> _PASSAGE FOR REVIEW_

Lecture #8: Controller Lifecycle & Image/Scroll/WebViews

Please note, this blog entry is from a previous course. You might want to check out the current one.

Lecture eight is named “8. Controller Lifecycle & Image/Scroll/WebViews (October 20, 2011)” and can be found at iTunes. Its slides are available at Stanford.

It starts with a theoretical part about the View Controller Lifecycle, the Image, the Web and the Scroll View.

First in the life cycle of a view controller it gets created via a segue or storyboard’s instantiateViewControllerWithIdentifer:. Quite early in the life cycle awakeFromNib is called, but has no outlets connected yet.

As soon as the controller is fully instantiated and its outlets are hooked up viewDidLoad: is called. Thus this is a good place to put setup code. However the size of controller is not set yet, but in viewWillAppear: which is called just before the view appears on screen.

viewWillDisappear: is called just before a view disappears from screen where code to save a state can be put. However, states should be saved as soon as they change, to do not loose important information.

In addition viewDidAppear: and viewDidDisappear: as soon as a view appeared on or disappeared from screen.

All of these functions should called their super methods when overwritten.

view{Will,Did}LayoutSubviews are called when frames change, e.g. when rotating a device, where rotation actually has its own subset of life-cycle methods willRotateToInterfaceOrientation:, willAnimateRotationToInterfaceOrientation: and didRotateFromInterfaceOrientation: and property interfaceOrientation.

> _ASSIGNMENT_
Copy out the entire lecture summary above, word for word. You will not need the records for this.

> _GIVEN RECORDS_
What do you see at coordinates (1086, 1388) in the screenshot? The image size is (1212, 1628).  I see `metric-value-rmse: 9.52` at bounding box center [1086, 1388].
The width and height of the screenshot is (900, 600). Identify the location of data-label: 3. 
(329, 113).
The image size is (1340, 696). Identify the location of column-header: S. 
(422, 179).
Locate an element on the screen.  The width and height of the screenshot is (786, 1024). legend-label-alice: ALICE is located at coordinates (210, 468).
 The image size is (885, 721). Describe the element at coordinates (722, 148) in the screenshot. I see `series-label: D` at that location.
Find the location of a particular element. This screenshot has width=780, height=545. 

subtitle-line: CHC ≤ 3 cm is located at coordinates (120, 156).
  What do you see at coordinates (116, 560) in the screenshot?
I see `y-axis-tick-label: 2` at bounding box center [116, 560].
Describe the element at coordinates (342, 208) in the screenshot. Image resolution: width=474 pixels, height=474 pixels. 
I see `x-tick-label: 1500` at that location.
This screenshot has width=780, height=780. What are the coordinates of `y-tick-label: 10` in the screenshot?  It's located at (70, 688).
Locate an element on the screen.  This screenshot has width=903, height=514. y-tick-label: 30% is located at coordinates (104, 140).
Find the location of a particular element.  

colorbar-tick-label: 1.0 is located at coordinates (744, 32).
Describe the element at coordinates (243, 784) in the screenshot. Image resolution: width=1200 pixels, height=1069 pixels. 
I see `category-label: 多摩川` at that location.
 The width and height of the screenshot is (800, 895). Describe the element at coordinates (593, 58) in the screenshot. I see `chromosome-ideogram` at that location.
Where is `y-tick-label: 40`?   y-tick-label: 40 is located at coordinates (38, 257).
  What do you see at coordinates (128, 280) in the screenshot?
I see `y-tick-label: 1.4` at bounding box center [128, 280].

> _REPLY_
Lecture #8: Controller Lifecycle & Image/Scroll/WebViews

Please note, this blog entry is from a previous course. You might want to check out the current one.

Lecture eight is named “8. Controller Lifecycle & Image/Scroll/WebViews (October 20, 2011)” and can be found at iTunes. Its slides are available at Stanford.

It starts with a theoretical part about the View Controller Lifecycle, the Image, the Web and the Scroll View.

First in the life cycle of a view controller it gets created via a segue or storyboard’s instantiateViewControllerWithIdentifer:. Quite early in the life cycle awakeFromNib is called, but has no outlets connected yet.

As soon as the controller is fully instantiated and its outlets are hooked up viewDidLoad: is called. Thus this is a good place to put setup code. However the size of controller is not set yet, but in viewWillAppear: which is called just before the view appears on screen.

viewWillDisappear: is called just before a view disappears from screen where code to save a state can be put. However, states should be saved as soon as they change, to do not loose important information.

In addition viewDidAppear: and viewDidDisappear: as soon as a view appeared on or disappeared from screen.

All of these functions should called their super methods when overwritten.

view{Will,Did}LayoutSubviews are called when frames change, e.g. when rotating a device, where rotation actually has its own subset of life-cycle methods willRotateToInterfaceOrientation:, willAnimateRotationToInterfaceOrientation: and didRotateFromInterfaceOrientation: and property interfaceOrientation.